Hoje decidi apagar velhos rascunhos, alguns que guardava em gavetas virtuais, outros em folhas de papel que vou guardando sem guardar, e ainda outros que guardo em minha pele, que se arrepia com significados, daí depois passam ao texto, e ainda outros dentro do território do meu corpo e minha mente. Reconheço que foi doloroso ler o que um dia senti, o que um dia foi lume, mas não chegou a arder em poema, em momento de magia, ora igualmente se converteu em cinza...

Pobres palavras armadilhadas em meus sentires, condenadas a morrer sem serem lidas; mas rascunhos são assim, e eles sabem que são isso, sabem de seu destino, como nós sabemos do nosso, como nós sabemos de nossos dias de inverno e primavera que aguardavam por seu verão, porque é apenas no verão que a vida frutifica, e agora e verão e os rascunhos, tinham que florescer, mas passou seu tempo, e eles tem que ir, nada deve ser guardado além sua fronteira de vida... Lembro-me hoje de outros verões, aqueles nos que íamos um dia inteiro para o rio, toda a roupa era carregada no carro-de-vacas: lenções, mantas, casacos, camisas... tudo ia para o rio, e voltava limpo, esta limpeza minha de hoje é o mais parecido com aqueles dias no rio, dias de beleza azul das flores silvestres, livres, como éramos...

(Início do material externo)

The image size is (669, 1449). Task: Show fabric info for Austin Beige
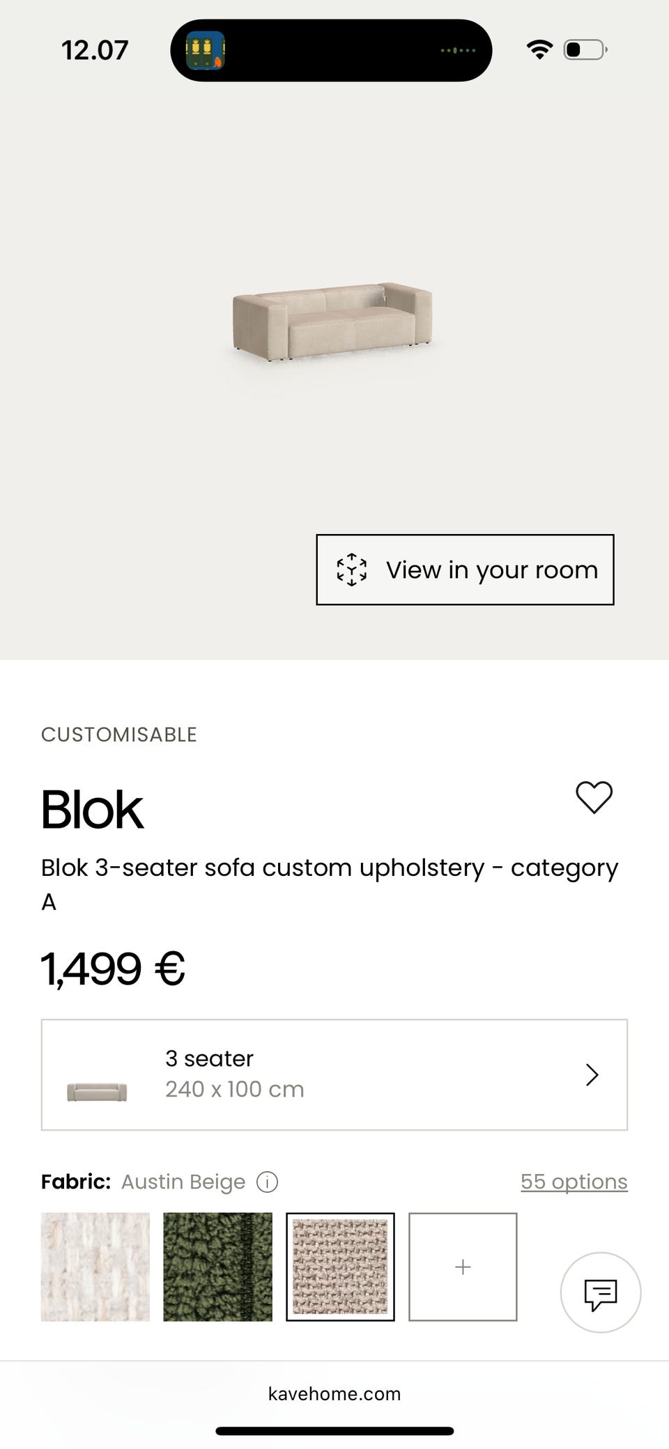(268, 1182)
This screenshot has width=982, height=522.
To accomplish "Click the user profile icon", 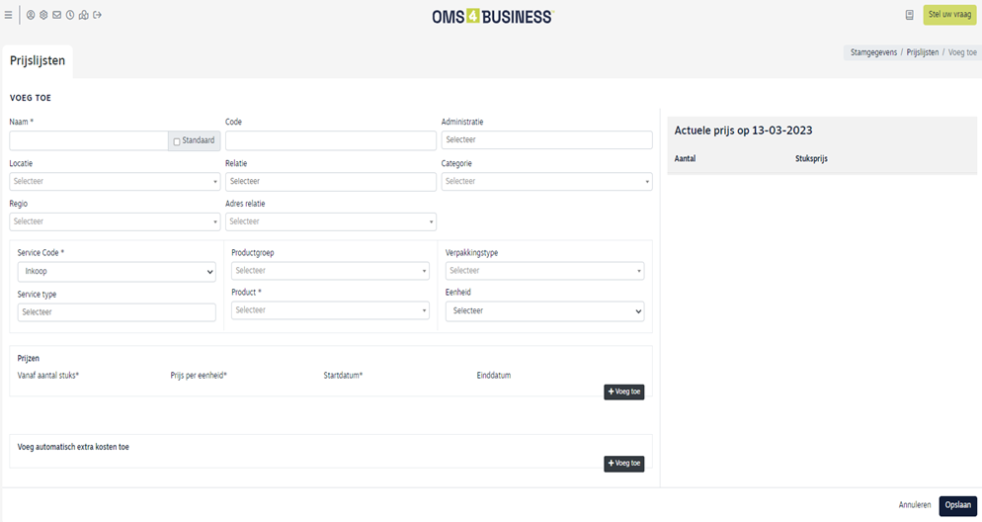I will (31, 15).
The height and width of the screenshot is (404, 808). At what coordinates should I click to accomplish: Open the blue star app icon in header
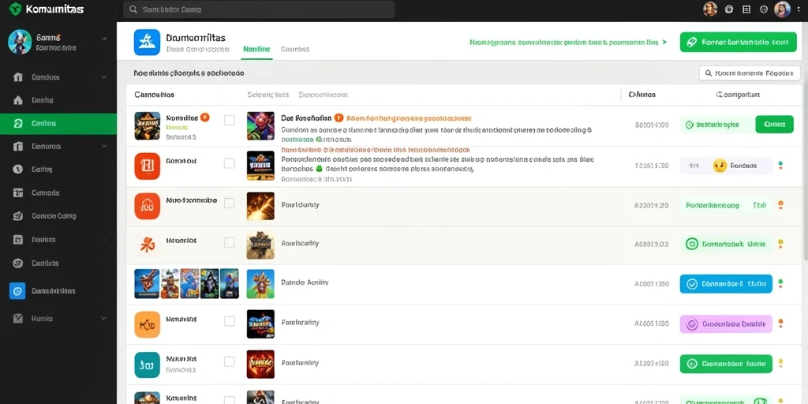click(x=147, y=42)
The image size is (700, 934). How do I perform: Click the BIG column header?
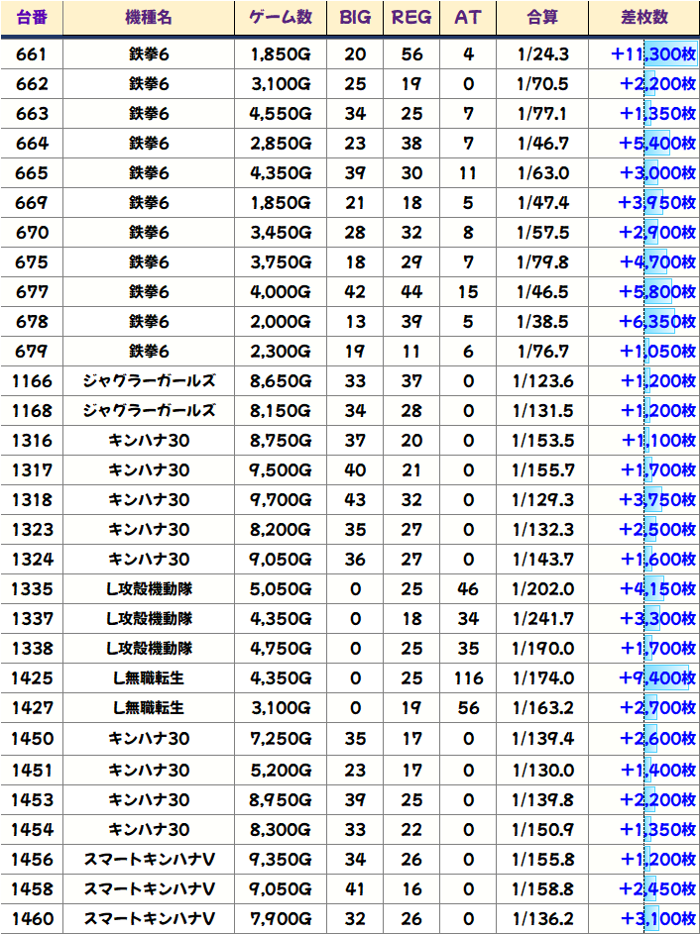(x=355, y=18)
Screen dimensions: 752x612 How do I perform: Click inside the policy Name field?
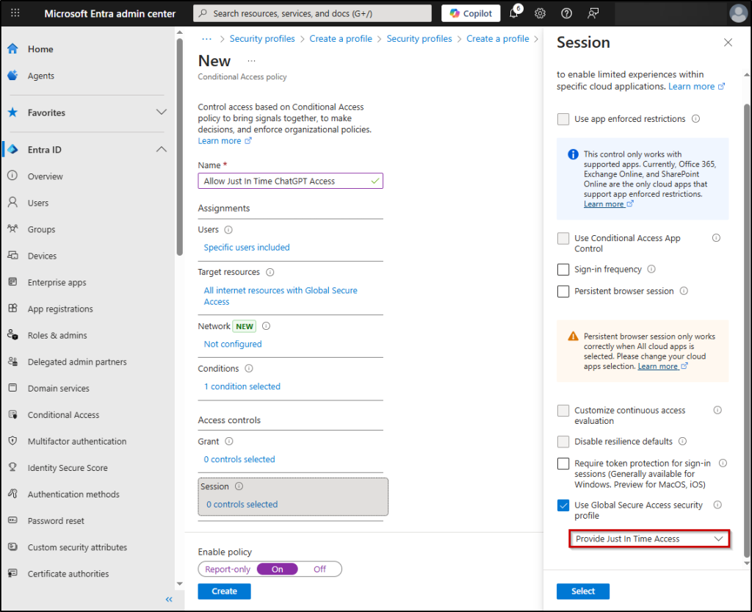pos(286,181)
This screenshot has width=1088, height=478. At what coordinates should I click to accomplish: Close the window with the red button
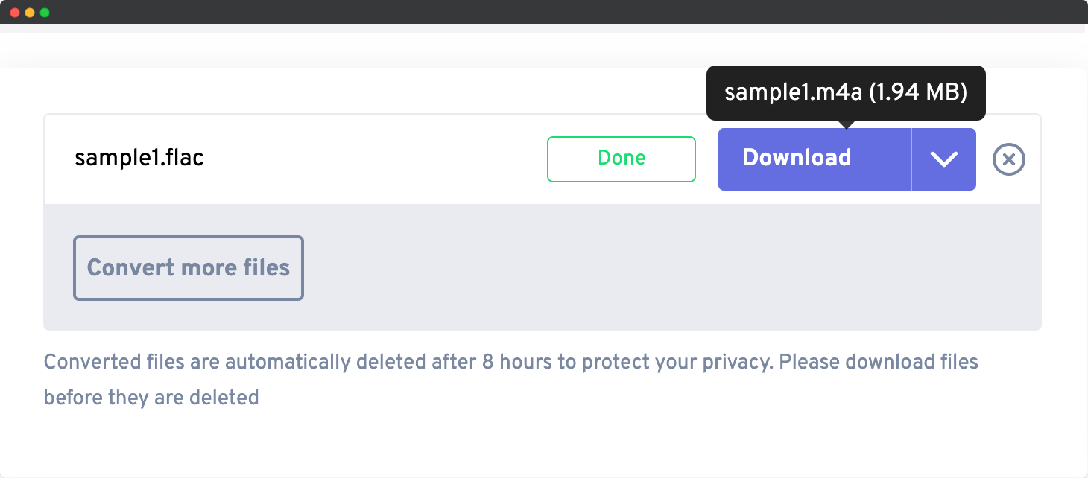point(15,13)
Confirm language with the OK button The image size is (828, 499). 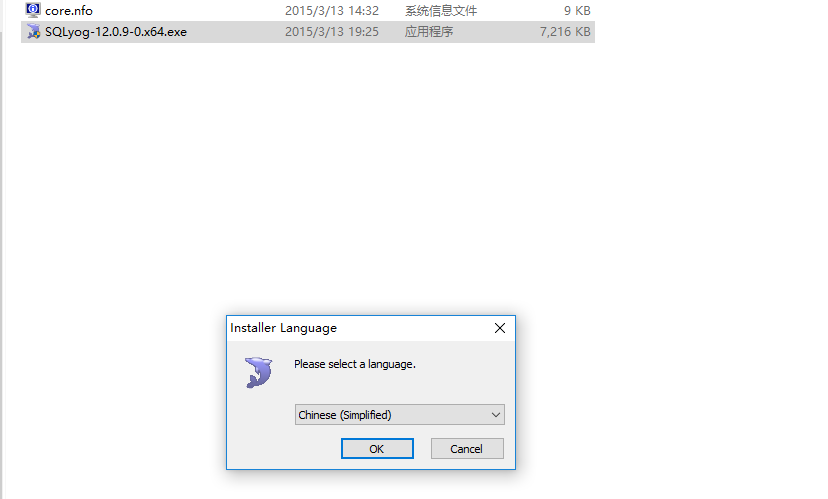tap(377, 449)
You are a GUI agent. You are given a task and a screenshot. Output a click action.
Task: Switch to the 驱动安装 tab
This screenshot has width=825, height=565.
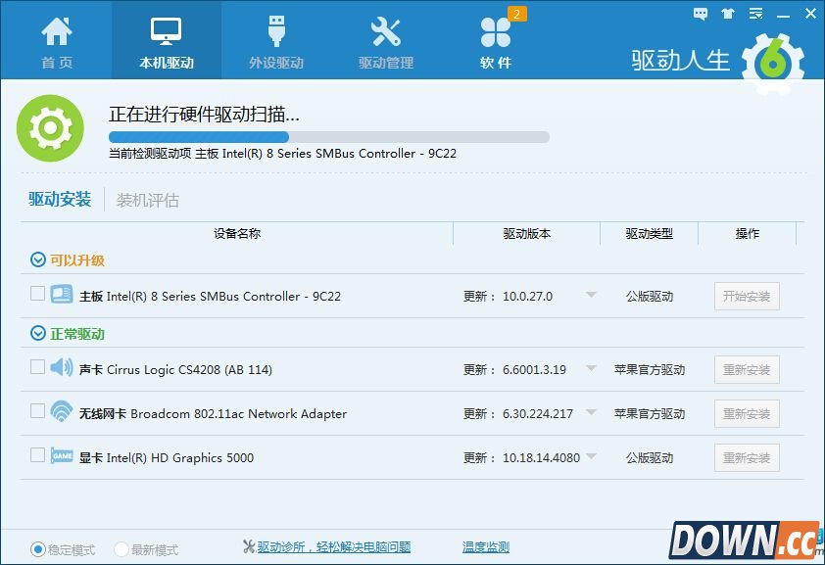coord(60,200)
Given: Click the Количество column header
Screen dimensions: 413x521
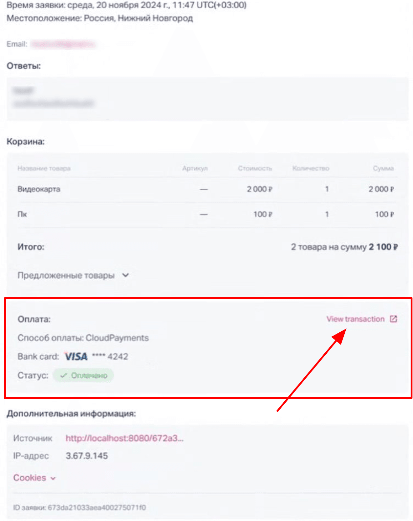Looking at the screenshot, I should 311,168.
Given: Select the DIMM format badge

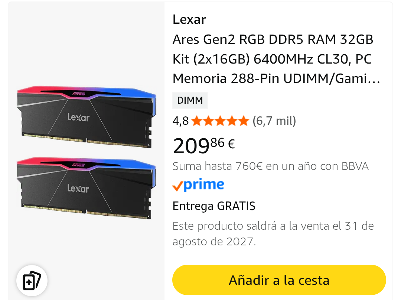Looking at the screenshot, I should click(x=190, y=100).
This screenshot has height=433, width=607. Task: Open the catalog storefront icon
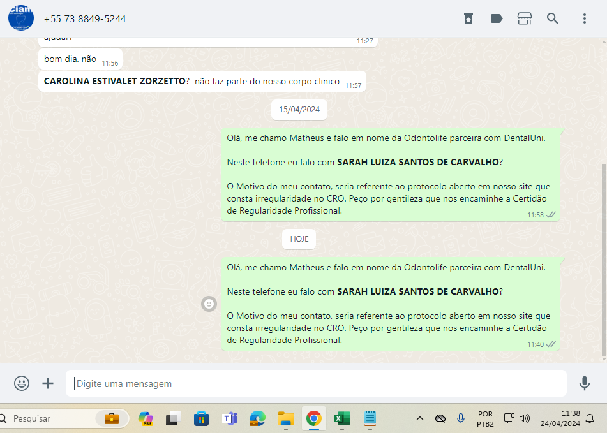[x=524, y=18]
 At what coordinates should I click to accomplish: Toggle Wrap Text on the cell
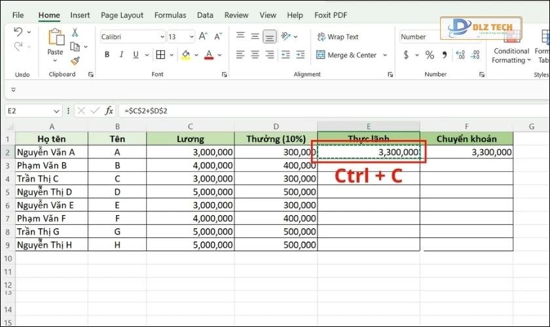[337, 37]
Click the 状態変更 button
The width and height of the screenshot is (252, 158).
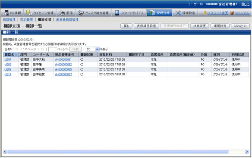(199, 26)
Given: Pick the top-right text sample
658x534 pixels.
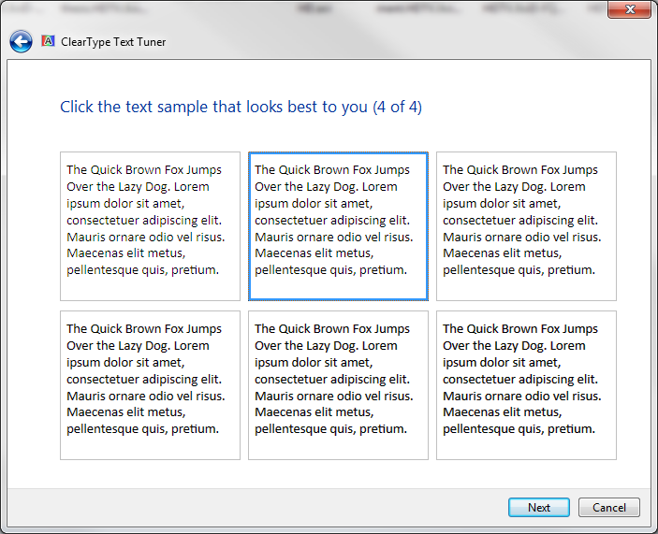Looking at the screenshot, I should tap(526, 225).
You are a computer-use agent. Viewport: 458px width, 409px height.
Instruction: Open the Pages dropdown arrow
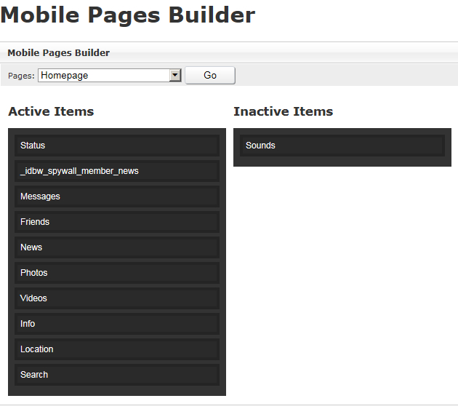(174, 75)
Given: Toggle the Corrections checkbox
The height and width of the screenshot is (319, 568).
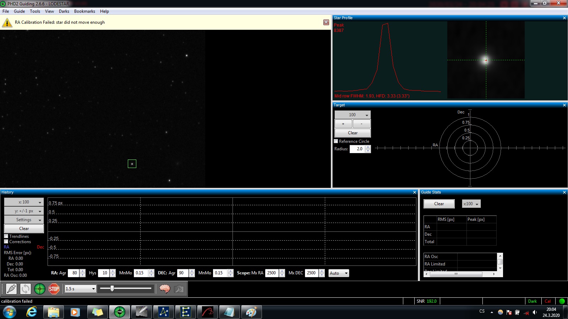Looking at the screenshot, I should [x=6, y=241].
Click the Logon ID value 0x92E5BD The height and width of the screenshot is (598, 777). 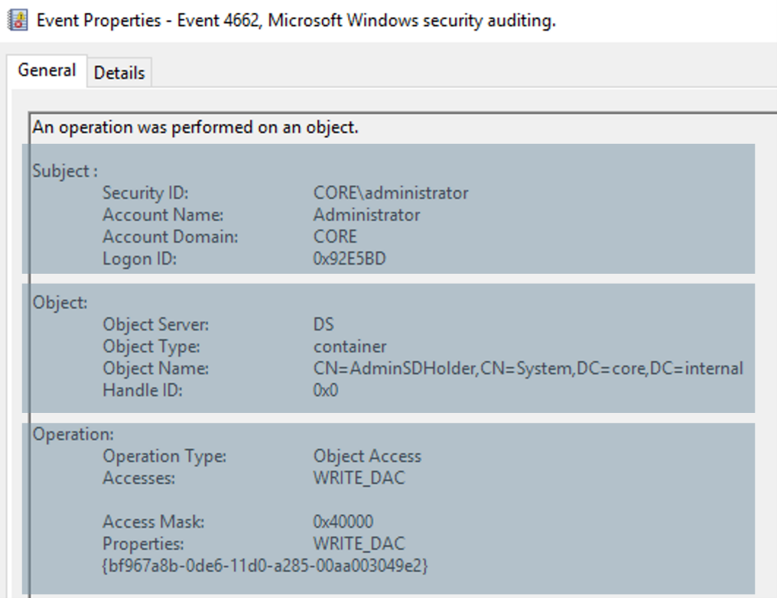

Mas eu apago os meus rascunhos sem ir ao rio, podia ir, mas a veiga da infância fica longe demais para meus dias sem horas tantas, e então eu apago os meus rascunhos tranquilamente em casa, tomando um vinho, branco, como metáfora de folha em branco, dia em branco, vida em branco... O tinto reservo-o para esses poemas que sim serão escritos, sonetos fortes, clássicos, como o tronco das videiras... É verdade, mais importante que saber o que escrever é saber o que não escrever, por isso eu parei de te escrever cartas, foram rascunhos, que eu agora apago sem maiores danos, como tu e como eu, que fomos também rascunhos do que não chegou a ser... É claro, fica a saudade, como cinza do fogo que não chegou a arder.
 
Concha Rousia

 

4 comentários:

  1. Estou cá a pensar... será que a plenitude do eu não está justamente nos rascunhos? E se... se... se se apagar esses rescunhos o que restará?

    Bjs amada, seu escritos encantam... sempre...
    Hosamis.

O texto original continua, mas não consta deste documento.